== TASK MATERIAL ==
[BEGIN]
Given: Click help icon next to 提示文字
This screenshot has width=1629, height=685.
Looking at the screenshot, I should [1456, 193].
[END]
[BEGIN]
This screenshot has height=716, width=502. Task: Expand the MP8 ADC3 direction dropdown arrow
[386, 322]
[END]
== INSTRUCTIONS FOR THE TASK ==
Rewrite the lines from the one with "Given: Click help icon next to 提示文字" to the one with "Looking at the", changing "icon" to "button" and leaving everything else as it stands.

== REPLY ==
Given: Click help button next to 提示文字
This screenshot has width=1629, height=685.
Looking at the screenshot, I should [1456, 193].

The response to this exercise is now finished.